Five branches extend horizontally on one side at a height of about 4 m and, like other branches of the crown, are heavily mossed on the top. They lie on three iron rods and two wooden poles to relieve the pressure from their mass. The tapering trunk strives vertically up to a height of about 20 m. It is inclined at about 20 degrees in the direction at which most of the main horizontal branches branch off. Oaks supported by poles are extremely rare, in contrast to the drawn and supported dance linden trees. The Femeiche in Erle (about 12 m trunk circumference), the Lenzeiche near Sichertshausen (about 6.5 m trunk circumference), and the royal oak are the only supported oaks of this size in Germany.
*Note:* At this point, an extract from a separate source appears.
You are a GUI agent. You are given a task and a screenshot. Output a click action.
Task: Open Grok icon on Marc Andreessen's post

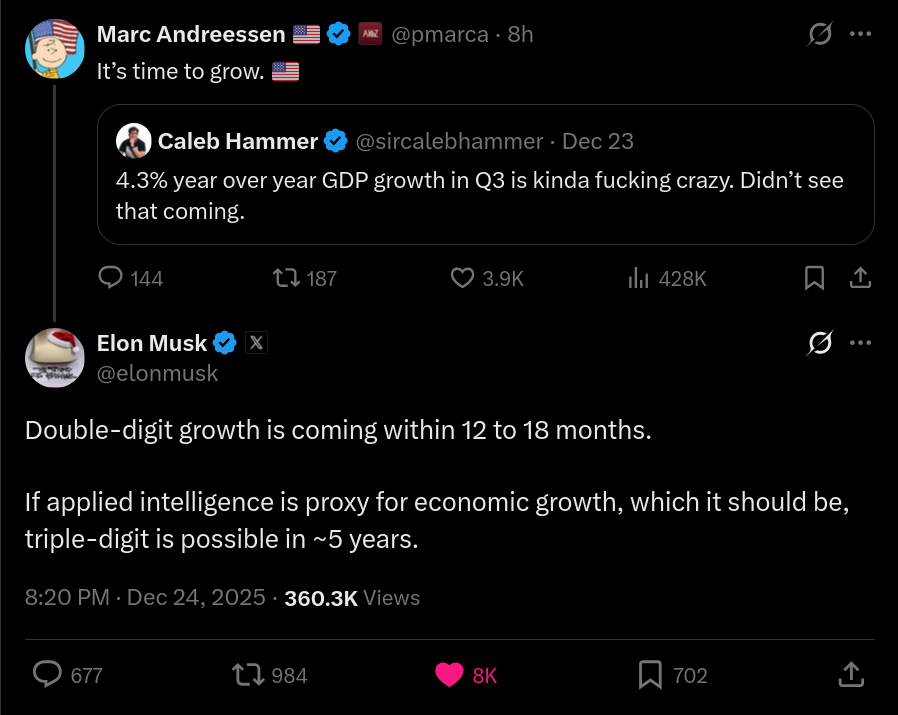(x=820, y=35)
A hundred years ago it still had more than ten supports and the height of its growth; the trunk was still completely closed, and the crown densely branched. Six branches at about the same height formed a wreath. It is not known when the supports were first installed. King Ludwig I campaigned for the care of the oak during his spa stays in Brückenau. Presumably, the first supports were installed then, the oldest description of which dates from 1838.

When the longest horizontal branch at 22 m broke out in the 1960s, a deep gap formed in the trunk on the north side. The branch had been provided with an iron ring that was supposed to hold it together. The ring had grown into the branch until it finally burst and 84 annual rings were counted around the ingrown iron ring.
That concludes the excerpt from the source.